Plaintiffs also brought several claims against both Defendants arising under the New Mexico Tort Claims Act. Under 28 U.S.C. § 1367(c)(3), "[t]he district courts may decline to exercise supplemental jurisdiction over a claim . . . if . . . the district court has dismissed all claims over which it has original jurisdiction." The Tenth Circuit has counseled that federal district courts "should decline the exercise of jurisdiction by dismissing the case without prejudice" where all federal claims have been dismissed before trial. Brooks v. Gaenzle, 614 F.3d 1213, 1229 (10th Cir. 2010); see also Koch v. City of Del City, 660 F.3d 1228, 1248 (10th Cir. 2011) (internal quotation marks omitted). This is a removed case. (See Notice of Removal (Doc. 1)). The Notice of Removal indicated that the only basis for subject matter jurisdiction in the federal courts is 28 U.S.C. § 1331, federal question jurisdiction. (Doc. 1). The Court has granted summary judgment on and dismissed the federal claims. Because the remaining causes of action are predicated entirely on state law, the Court concludes that remand of the state law claims is proper. The Court will remand the claims under the New Mexico Tort Claims Act (Count III) to the Second Judicial District Court, County of Bernalillo, State of New Mexico.
Plaintiffs have not demonstrated that Defendant Gonterman violated their clearly established constitutional rights. Nor have they demonstrated that Defendant Gonterman knowingly or with reckless disregard for the truth included false statements or made material omissions in the arrest warrant affidavit for Plaintiff Cruz.
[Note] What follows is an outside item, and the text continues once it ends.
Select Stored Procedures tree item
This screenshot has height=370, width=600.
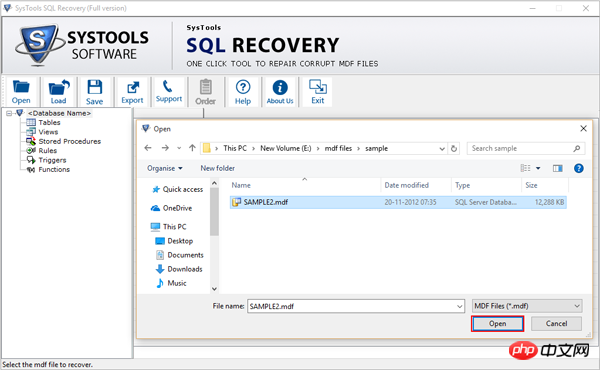[70, 142]

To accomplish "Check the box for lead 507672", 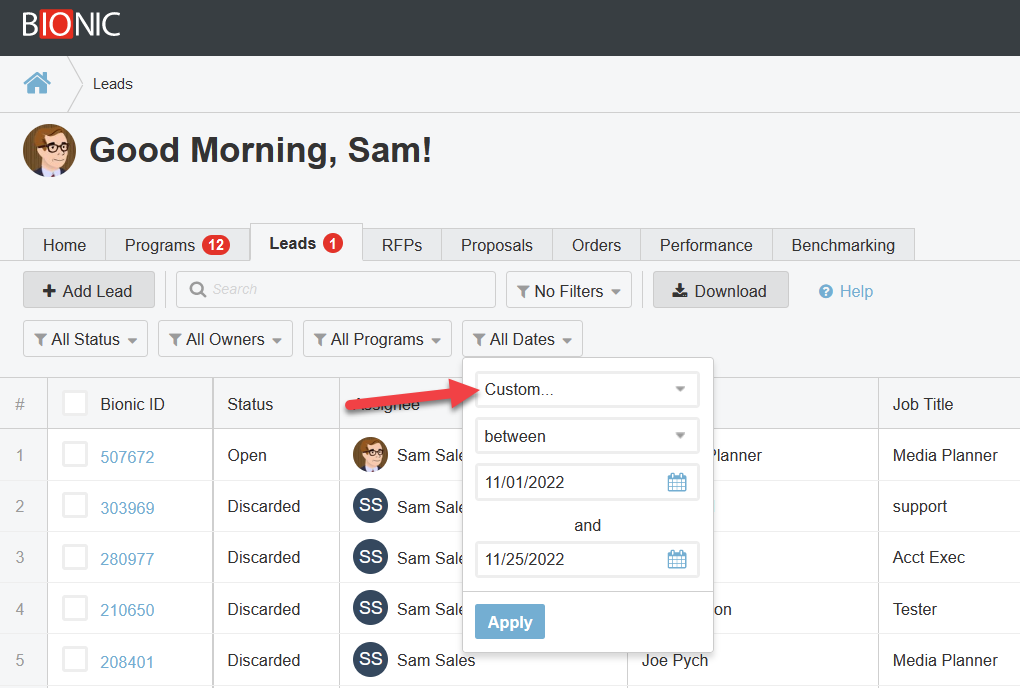I will (75, 455).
Defendants' motion for summary judgment (Doc. 29) is granted as to Count I for illegal seizure and arrest and as to Count II for malicious prosecution under Section 1983. The Court will decline to exercise supplemental jurisdiction as to Count III and will remand Plaintiffs' state tort law claims in Count III to the Second Judicial District Court, County of Bernalillo, State of New Mexico.
IT IS THERERFORE ORDERED THAT Defendant's Opposed Motion for Summary Judgment Requesting Dismissal of Plaintiffs' Complaint on Qualified Immunity and Other Grounds, and Memorandum in Support is GRANTED as to Counts I and II in Plaintiffs' Complaint, and the Court remands the case and Count III of the Amended Complaint to the Second Judicial District Court, Bernalillo County, State of New Mexico.